Monday, September 10, 2007

Weight gain


Friday, February 2nd, 2007

Status Check:
6 weeks 0 days pregnant
148 lbs.

I gained 52 pounds when I was pregnant with Joey. Before you all balk at my lack of self-control, I want to qualify this 52 pound weight gain with the fact that I threw up daily for the entire nine months of my pregnancy and don’t remember eating anything the entire pregnancy. I don’t get it. I still can’t fathom how a few saltine crackers and several pounds of IV fluid equated to 52 lbs. But it did. I was horrified when I went into delivery and tipped the scales at 199 lbs.

My only consolation was that my husband still weighed a few (not many) pounds more than I did. Still, I was upset enough about my weight gain that I kept this nasty little secret to myself for months afterwards. I even lied to my mom and my sister, telling them that I only gained 35 lbs., knowing that neither would dare to comment on the fact that it sure looked like more than 35 measly pounds. In fact, the truth about my incredible weight gain just surfaced a few weeks ago when I finally had the courage to admit that I gained nearly double the recommended weight gain. Even worse, if you count the fact that I lost 15 lbs. in my first trimester, I gained a grand total of 67 pounds. I’m still appalled.

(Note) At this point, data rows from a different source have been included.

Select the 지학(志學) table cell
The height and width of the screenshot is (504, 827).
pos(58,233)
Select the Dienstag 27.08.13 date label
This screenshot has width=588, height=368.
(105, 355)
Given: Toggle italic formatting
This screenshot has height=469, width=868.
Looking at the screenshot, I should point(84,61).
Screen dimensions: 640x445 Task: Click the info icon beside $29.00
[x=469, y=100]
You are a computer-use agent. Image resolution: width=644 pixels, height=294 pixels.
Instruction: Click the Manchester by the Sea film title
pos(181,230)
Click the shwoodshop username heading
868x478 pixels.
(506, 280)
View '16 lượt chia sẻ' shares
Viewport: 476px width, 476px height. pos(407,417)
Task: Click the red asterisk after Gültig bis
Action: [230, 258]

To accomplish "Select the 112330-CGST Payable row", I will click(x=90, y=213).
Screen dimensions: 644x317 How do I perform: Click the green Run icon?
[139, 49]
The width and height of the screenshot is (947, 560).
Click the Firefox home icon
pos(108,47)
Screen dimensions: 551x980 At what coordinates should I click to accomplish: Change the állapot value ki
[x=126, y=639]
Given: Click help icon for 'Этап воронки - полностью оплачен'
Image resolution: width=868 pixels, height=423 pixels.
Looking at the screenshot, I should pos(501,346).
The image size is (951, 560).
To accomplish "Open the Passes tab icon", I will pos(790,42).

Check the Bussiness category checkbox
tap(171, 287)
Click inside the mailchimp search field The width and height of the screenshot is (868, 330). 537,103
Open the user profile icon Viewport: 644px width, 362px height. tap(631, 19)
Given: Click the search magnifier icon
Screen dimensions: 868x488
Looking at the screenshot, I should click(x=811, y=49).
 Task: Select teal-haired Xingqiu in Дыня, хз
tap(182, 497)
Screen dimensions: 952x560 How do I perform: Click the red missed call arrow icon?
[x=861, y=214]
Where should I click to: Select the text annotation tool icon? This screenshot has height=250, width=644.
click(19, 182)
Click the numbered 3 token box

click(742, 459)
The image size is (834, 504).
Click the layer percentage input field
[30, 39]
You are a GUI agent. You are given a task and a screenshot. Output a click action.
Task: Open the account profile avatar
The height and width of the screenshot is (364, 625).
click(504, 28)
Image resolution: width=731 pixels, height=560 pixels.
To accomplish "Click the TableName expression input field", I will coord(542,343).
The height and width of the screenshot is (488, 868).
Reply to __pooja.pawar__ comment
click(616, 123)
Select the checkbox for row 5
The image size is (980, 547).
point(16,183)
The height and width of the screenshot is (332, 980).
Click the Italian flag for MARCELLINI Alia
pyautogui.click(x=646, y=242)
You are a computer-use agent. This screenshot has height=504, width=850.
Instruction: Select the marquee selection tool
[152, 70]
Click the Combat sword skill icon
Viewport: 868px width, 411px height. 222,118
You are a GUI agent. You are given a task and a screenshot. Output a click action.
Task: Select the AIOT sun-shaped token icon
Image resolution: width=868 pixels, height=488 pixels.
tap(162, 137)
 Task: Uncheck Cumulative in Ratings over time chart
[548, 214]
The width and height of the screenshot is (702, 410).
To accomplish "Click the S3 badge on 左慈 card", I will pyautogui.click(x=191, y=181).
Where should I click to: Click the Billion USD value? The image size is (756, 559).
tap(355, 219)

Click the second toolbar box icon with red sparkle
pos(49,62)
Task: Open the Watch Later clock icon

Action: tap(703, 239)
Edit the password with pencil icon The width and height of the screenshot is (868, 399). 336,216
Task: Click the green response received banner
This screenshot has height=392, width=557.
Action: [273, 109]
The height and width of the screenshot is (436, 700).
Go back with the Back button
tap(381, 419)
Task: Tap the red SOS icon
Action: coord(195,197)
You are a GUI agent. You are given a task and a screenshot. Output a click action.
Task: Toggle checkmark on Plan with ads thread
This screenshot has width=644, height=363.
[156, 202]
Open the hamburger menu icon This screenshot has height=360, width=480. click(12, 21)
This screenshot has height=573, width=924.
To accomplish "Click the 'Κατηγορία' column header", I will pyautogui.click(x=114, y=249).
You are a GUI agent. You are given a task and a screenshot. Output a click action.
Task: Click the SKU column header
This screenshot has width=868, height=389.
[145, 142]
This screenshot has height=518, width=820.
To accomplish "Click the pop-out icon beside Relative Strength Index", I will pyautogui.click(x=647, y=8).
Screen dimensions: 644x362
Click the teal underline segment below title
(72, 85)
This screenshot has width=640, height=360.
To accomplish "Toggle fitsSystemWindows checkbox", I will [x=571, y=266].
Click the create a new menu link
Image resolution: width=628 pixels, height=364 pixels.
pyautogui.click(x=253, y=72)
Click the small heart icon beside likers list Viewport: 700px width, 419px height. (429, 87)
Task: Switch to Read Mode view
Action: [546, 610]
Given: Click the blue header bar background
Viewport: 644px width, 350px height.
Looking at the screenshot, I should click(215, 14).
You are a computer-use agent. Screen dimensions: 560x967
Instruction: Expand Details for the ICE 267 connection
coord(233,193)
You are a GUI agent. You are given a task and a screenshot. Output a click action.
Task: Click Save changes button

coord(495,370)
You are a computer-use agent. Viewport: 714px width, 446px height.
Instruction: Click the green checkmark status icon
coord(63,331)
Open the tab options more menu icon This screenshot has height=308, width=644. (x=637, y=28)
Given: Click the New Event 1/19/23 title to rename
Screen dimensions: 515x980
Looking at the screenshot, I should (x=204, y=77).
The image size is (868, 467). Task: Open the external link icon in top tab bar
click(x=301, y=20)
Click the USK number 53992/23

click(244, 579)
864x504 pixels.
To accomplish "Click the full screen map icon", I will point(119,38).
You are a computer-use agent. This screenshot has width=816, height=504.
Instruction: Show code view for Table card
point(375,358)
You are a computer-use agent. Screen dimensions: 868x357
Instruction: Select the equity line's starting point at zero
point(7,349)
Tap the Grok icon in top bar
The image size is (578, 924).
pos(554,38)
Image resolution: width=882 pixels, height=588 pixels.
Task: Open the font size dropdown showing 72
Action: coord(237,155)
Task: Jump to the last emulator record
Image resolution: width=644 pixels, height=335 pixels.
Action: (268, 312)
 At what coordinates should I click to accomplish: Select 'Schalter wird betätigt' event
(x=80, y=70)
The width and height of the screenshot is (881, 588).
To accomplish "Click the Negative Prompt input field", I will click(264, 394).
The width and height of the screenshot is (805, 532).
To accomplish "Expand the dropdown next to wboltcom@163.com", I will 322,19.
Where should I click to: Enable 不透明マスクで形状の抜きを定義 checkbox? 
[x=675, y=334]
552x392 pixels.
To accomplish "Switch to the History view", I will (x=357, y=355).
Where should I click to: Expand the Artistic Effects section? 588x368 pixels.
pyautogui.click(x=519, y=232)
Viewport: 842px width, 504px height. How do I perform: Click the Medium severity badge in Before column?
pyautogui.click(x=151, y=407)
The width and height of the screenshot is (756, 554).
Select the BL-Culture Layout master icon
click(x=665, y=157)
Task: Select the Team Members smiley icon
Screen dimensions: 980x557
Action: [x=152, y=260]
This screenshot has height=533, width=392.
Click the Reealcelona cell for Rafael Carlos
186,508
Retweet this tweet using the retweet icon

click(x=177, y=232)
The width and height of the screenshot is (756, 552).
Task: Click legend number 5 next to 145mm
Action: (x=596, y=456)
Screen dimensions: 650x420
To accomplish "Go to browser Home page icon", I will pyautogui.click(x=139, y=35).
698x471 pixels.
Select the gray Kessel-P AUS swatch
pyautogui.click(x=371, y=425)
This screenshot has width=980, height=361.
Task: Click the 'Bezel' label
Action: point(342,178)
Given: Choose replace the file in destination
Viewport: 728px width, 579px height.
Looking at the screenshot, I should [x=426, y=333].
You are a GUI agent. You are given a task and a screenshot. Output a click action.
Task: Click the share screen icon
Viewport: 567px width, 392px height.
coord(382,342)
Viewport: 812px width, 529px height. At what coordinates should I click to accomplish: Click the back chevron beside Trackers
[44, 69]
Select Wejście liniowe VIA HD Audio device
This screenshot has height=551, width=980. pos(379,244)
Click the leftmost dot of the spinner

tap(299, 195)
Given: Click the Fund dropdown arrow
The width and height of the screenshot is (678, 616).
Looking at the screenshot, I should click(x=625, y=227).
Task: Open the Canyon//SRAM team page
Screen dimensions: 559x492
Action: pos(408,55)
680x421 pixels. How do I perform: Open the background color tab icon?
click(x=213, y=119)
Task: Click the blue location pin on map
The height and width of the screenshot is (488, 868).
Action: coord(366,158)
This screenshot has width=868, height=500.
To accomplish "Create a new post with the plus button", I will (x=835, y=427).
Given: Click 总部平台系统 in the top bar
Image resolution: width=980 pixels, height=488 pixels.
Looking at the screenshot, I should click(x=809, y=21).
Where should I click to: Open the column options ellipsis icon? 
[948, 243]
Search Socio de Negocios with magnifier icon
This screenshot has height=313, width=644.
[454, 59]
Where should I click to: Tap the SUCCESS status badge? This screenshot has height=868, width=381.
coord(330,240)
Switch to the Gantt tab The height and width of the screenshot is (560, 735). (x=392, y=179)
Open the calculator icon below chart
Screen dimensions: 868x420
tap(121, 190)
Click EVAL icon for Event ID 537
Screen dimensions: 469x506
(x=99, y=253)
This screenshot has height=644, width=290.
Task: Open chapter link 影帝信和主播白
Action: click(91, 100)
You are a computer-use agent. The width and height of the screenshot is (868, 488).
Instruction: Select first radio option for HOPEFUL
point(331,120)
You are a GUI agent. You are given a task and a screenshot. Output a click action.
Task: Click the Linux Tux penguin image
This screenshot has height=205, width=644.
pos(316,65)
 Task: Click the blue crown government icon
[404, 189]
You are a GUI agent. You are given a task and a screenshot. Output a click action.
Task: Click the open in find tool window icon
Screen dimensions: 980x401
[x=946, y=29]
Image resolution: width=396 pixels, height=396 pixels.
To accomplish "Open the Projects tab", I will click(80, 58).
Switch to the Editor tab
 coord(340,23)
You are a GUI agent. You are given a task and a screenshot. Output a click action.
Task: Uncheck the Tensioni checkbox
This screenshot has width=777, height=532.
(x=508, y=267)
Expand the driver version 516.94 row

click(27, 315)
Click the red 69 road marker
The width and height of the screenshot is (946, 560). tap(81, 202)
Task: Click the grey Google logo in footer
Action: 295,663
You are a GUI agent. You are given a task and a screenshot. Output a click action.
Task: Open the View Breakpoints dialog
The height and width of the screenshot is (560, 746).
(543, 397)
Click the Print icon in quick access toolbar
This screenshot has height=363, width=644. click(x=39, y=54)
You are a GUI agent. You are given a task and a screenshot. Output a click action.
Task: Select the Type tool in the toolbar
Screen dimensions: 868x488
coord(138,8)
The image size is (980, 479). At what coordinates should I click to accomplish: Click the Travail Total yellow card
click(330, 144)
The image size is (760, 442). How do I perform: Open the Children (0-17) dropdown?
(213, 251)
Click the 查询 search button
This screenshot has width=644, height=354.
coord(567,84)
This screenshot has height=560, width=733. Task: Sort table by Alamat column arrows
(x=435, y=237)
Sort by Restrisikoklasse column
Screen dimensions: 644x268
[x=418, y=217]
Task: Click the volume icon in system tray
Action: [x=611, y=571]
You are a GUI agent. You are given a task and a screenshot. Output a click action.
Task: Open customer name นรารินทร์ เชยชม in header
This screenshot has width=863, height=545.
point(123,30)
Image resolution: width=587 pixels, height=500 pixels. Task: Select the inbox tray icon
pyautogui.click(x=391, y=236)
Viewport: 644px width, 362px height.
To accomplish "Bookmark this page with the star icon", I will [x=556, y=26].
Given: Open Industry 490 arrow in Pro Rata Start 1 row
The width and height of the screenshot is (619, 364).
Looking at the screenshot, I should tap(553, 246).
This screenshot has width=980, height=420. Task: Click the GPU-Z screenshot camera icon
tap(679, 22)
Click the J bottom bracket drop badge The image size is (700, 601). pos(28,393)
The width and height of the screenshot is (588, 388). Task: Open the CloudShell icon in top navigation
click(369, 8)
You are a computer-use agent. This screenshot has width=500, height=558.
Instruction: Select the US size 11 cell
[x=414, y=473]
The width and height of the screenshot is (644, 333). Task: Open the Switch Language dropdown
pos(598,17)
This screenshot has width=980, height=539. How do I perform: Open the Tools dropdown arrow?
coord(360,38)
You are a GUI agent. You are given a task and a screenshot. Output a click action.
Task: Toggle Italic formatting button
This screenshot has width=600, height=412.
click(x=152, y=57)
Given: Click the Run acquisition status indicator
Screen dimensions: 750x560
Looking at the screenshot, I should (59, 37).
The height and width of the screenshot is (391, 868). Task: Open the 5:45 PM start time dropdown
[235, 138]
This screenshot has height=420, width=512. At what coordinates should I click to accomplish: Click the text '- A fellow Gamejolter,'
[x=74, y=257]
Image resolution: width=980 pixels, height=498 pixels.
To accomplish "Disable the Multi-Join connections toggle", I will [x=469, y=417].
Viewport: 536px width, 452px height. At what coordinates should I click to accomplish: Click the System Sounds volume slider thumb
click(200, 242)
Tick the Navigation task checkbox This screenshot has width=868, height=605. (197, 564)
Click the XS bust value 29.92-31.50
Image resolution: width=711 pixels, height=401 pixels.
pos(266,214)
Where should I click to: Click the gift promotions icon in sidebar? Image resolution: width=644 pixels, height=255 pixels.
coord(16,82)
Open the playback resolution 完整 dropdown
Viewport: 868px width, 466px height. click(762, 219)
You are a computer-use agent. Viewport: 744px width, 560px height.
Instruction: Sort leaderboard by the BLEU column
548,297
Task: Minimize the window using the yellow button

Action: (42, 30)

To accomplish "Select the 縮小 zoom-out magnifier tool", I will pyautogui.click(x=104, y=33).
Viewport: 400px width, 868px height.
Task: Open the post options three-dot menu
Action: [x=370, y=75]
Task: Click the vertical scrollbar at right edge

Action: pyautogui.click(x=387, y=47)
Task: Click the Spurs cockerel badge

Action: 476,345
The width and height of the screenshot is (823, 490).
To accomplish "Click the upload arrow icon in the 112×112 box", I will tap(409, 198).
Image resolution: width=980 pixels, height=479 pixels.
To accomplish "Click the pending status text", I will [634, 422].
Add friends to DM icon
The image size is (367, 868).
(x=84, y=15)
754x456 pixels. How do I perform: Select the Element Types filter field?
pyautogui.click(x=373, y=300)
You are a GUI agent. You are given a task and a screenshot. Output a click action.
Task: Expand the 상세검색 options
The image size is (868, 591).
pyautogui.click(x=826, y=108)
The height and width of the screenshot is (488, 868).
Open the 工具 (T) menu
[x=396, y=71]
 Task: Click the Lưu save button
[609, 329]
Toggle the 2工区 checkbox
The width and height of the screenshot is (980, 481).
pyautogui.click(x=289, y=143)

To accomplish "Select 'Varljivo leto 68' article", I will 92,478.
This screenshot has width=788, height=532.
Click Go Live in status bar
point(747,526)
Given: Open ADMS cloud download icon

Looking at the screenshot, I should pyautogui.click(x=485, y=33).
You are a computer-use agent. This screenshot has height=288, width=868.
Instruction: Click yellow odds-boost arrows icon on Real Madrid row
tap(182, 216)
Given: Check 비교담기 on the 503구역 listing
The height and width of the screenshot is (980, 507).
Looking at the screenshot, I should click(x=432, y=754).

I have all sorts of excuses for my weight gain. Part of me knows (just knows) that this was all water retention. My son must have been swimming (literally swimming) in that amniotic fluid. Additionally, I think there is a chance that the hospital (and doctor’s office) scales are a bit off. I mean, really, they get a lot of use and they’re sure to break down eventually. But, the reality of it is that I just gained a lot of weight. I honestly don’t think there is much I could’ve done to avoid it and to my defense, I did lose it all fairly quickly. I lost 36 lbs. before I left the hospital (which goes to show that my water-retention theory isn’t completely off-base) and lost the rest within months.
The reason that I’m sharing my dirty-little secret with the world is twofold. First, I want all of you pregnant mothers who want to cry every time you get weighed at the doctor’s office to rest assured that you’re not the only one. You’re definitely not the only one who has gained too much weight and you’re definitely not the only one who can’t figure out where those pounds have come from. Second, for those of you pregnant woman who have gained a measly thirty or thirty-five pounds, I’d love to hear your secrets. I’m sure you’re reading this and laughing at all of the poor souls who couldn’t help but gain seven pounds every time they ate a grape, so the least you can do is share your secrets. I’m still puzzled by how you have done it.

So, this time, I’m going to try to be honest about my weight gain. I admit that I’ll probably be tempted to fudge my weight gain a little, but eventually I’ll come clean. So, when you see my weight gain ballooning, rest assured that I’m just letting nature take it’s course this time. I’m sure I’ll gain an exorbitant amount of weight again. I’m sure that I’ll cry and hem and haw about the injustice of it. But, I’m also sure that I’m not the only one struggling and that one day, not too far off, I’ll be wearing my size 6 jeans again. Let’s hope so at least.